• Selected extract
⟨

The filmmakers seemed to have a similar vision, although their idea wasn’t as rose-tinted as mine. James Kuntsler says in his opinion today’s suburbs will be tomorrow’s slums.
I took offense to that, but before I could successfully poke holes in his theory, I needed a good definition.
What is a slum and how can the assertion that today’s suburbs are tomorrow’s slums be justified? According to Free Dictionary Online, a slum is a heavily populated urban area characterized by substandard housing and squalor.
By definition, “suburbs” are not “urban.” So, there ya go. They can’t become slums.
Of course, that’s not enough for me to completely debunk his silly comment.
Part of his belief stems from the fact that in his opinion, in the future, large suburban homes will not be single-family, but will house multiple families. I believe this will become the case. However, it is my belief that the “multiple” families, will actually be “multiple” generations. For instance, my daughter, her husband and their daughter might, someday, live with me.

⟩

• Source excerpt
⟨

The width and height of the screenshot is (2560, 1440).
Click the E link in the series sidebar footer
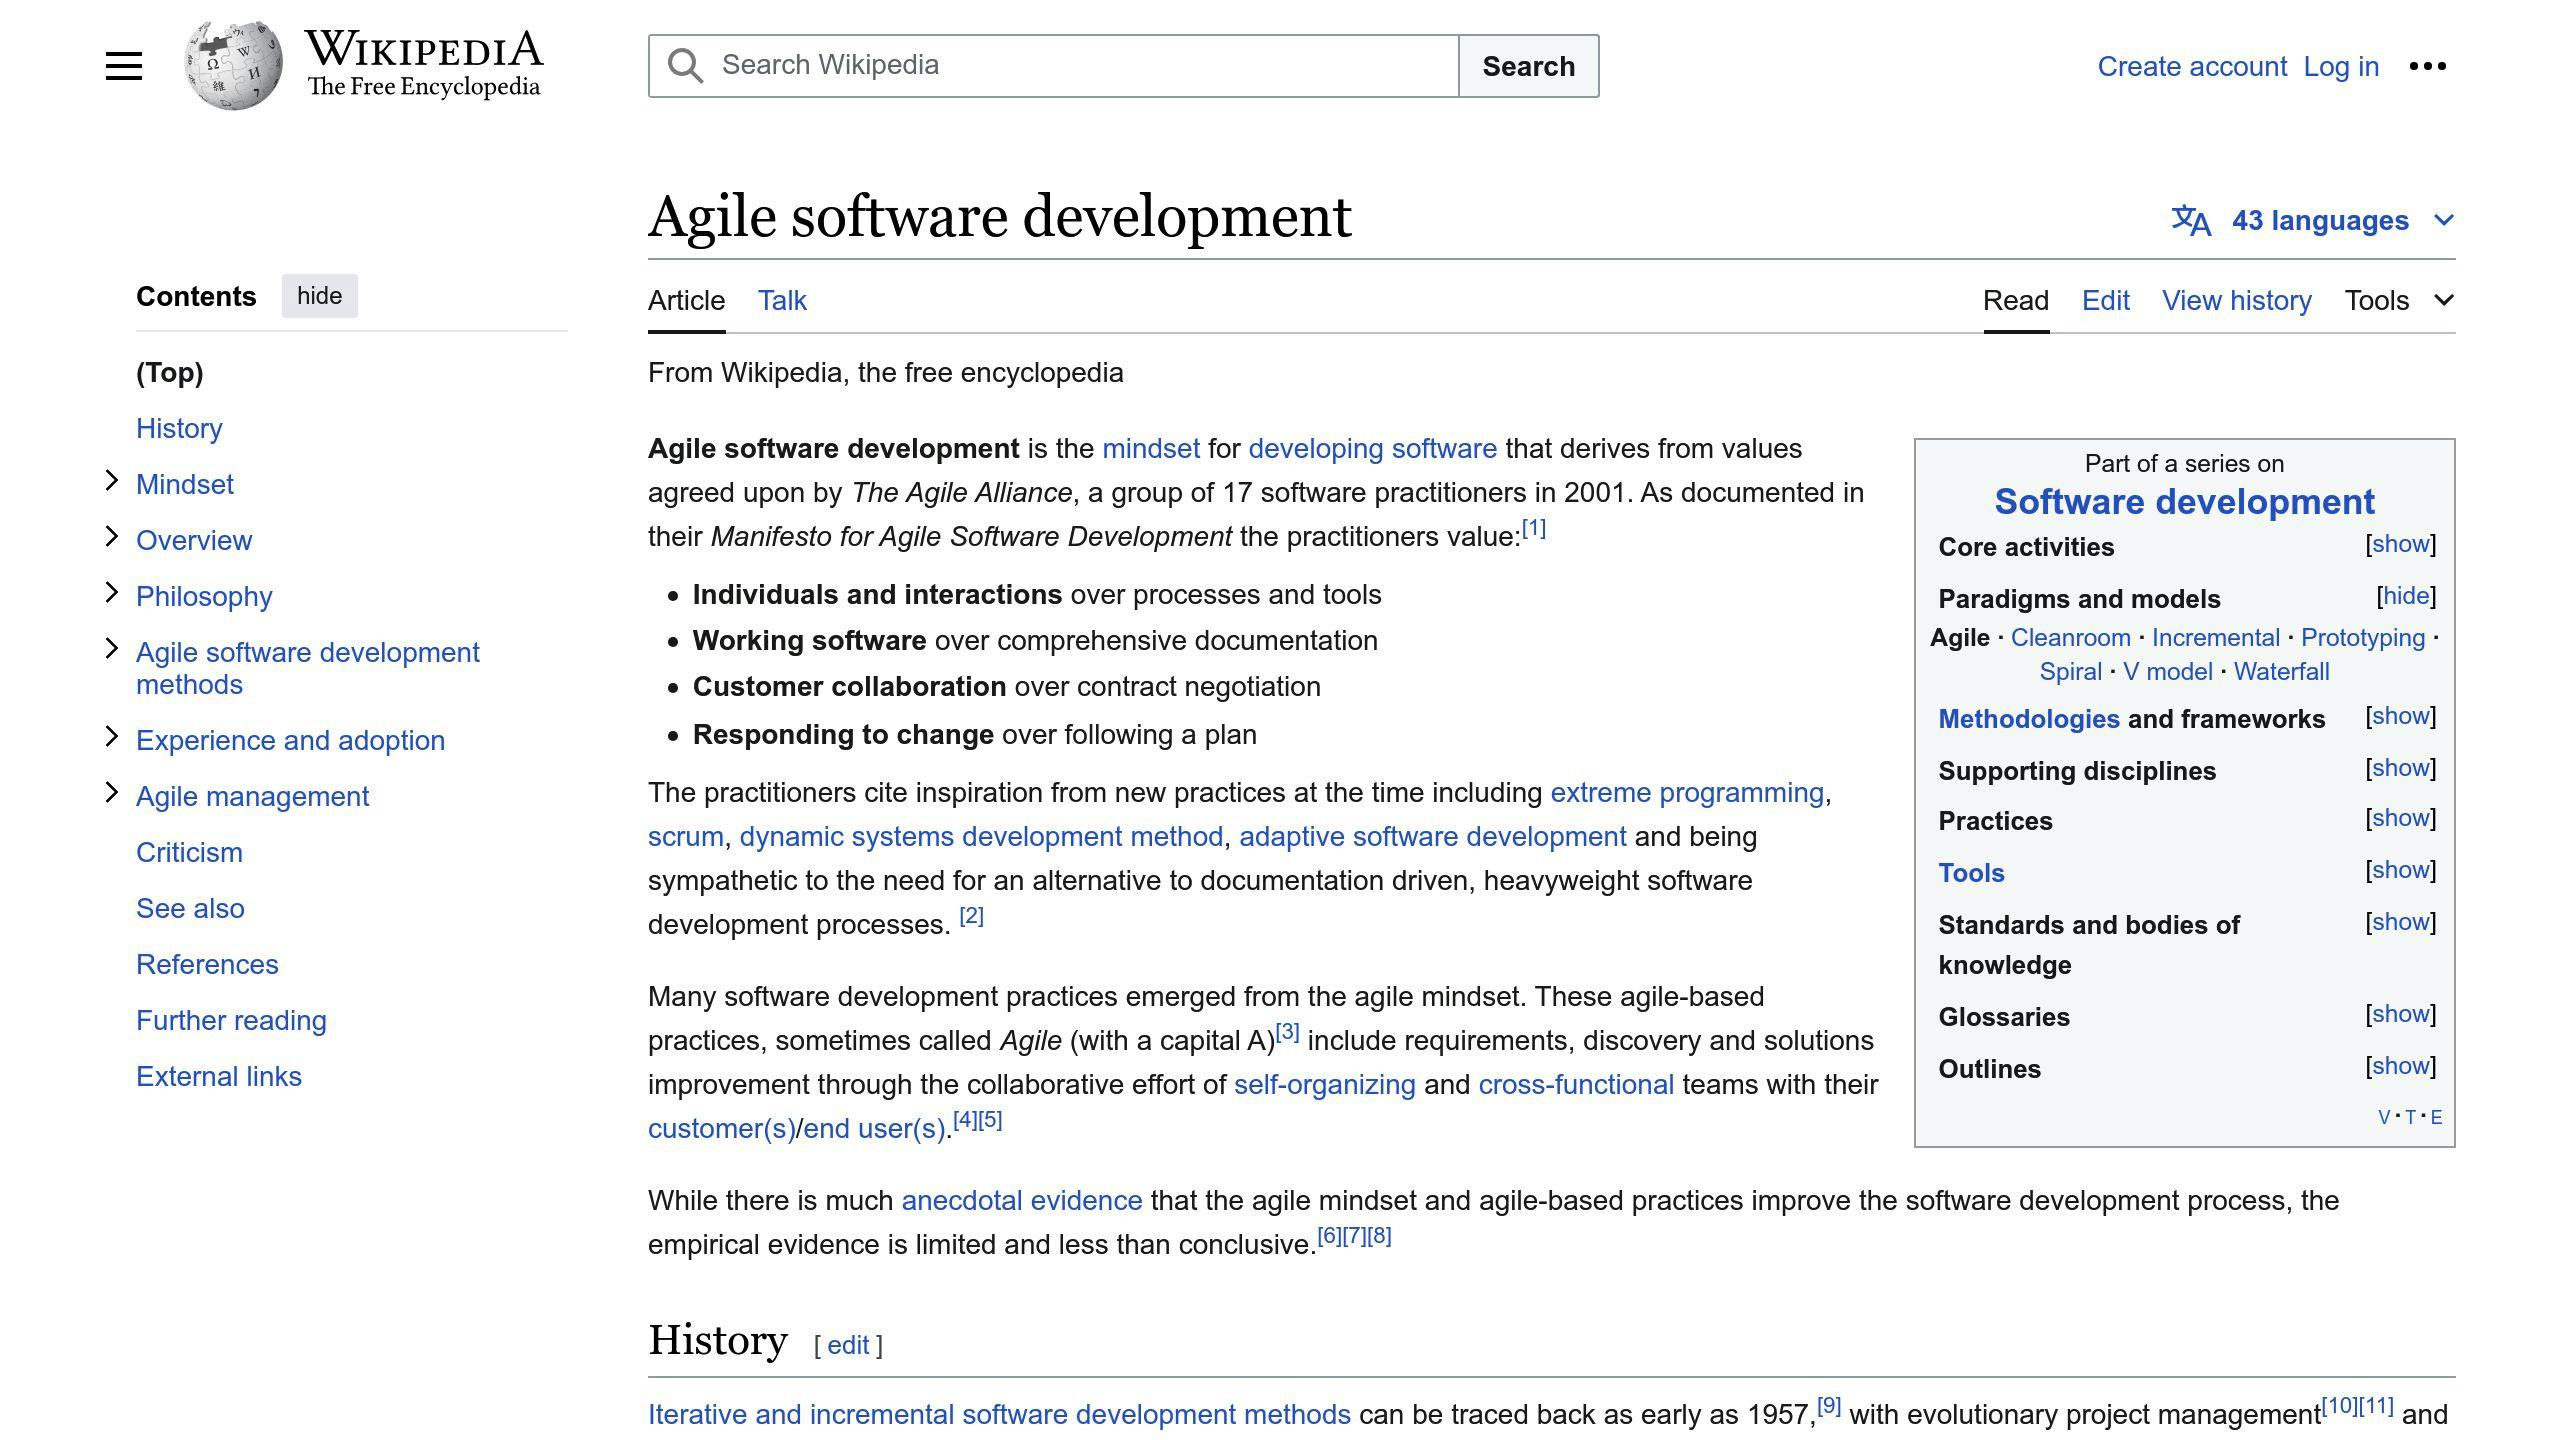click(x=2438, y=1116)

⟩

• Problem statement
In the passage on suburbs becoming slums, reproduce word for word the stretch from "The filmmakers seemed" through "his silly comment.".

• Answer to the exercise
The filmmakers seemed to have a similar vision, although their idea wasn’t as rose-tinted as mine. James Kuntsler says in his opinion today’s suburbs will be tomorrow’s slums.
I took offense to that, but before I could successfully poke holes in his theory, I needed a good definition.
What is a slum and how can the assertion that today’s suburbs are tomorrow’s slums be justified? According to Free Dictionary Online, a slum is a heavily populated urban area characterized by substandard housing and squalor.
By definition, “suburbs” are not “urban.” So, there ya go. They can’t become slums.
Of course, that’s not enough for me to completely debunk his silly comment.